I can't even type example code... pretty lost. Here's my original function which is NOT a lambda function (I want it to be lambda).
static void* DoublePointer(void** arg, int arg_sz) {
double* n1 = In(arg[0]);
double* n2 = In(arg[1]);
double* n3 = In(arg[arg_sz-1]);
*n3 = *n1 + *n2;
return n3;
}
void* func_ptr = DoublePointr; //works fine
But what I really want is this:
my_class.save_the_func = [](void** arg, int arg_sz) {
double* n1 = In(arg[0]);
double* n2 = In(arg[1]);
double* n3 = In(arg[arg_sz-1]);
*n3 = *n1 + *n2;
return n3;
}
my_class.point_to_func = save_the_func // point_to_func is the void* member
What do you have to do to finally get a void* pointing to the lambda function? Like I said, a non-lambda function works just fine.
The reason I want it this way is because eventually I want my code to look like this:
std::vector<function_entry> MyFuncEntry ={
add_function("MRP_DoublePointer2", "double", "double,double", "n1,n2", "add two numbers",
[](void** arg, int arg_sz)->void* {
double* n1 = In(arg[0]);
double* n2 = In(arg[1]);
double* n3 = In(arg[arg_sz-1]);
*n3 = *n1 + *n2;
return n3;
}),
add_function("MRP_DoublePointer3", "double", "double,double", "n1,n2", "add two numbers",
[](void** arg, int arg_sz)->void* {
double* n1 = In(arg[0]);
double* n2 = In(arg[1]);
double* n3 = In(arg[arg_sz-1]);
*n3 = *n1 + *n2;
return n3;
})
};
In other words, I want to define a function and some other needed parameters in the same place.

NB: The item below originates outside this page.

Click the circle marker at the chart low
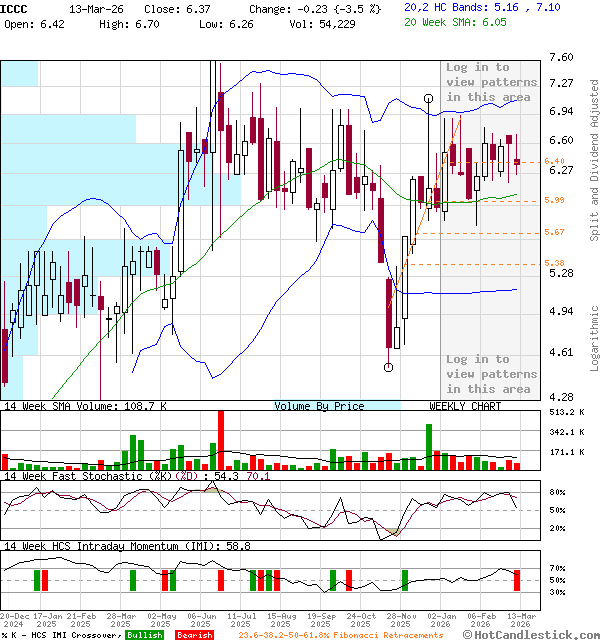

Add_function returns a function_entry class that holds some strings plus the lambda function, basically I'm trying to define those strings next to the function so it's easier to maintain, it's not in two different places.
If this is bad / computationally expensive then I guess I should stick with non-lambda.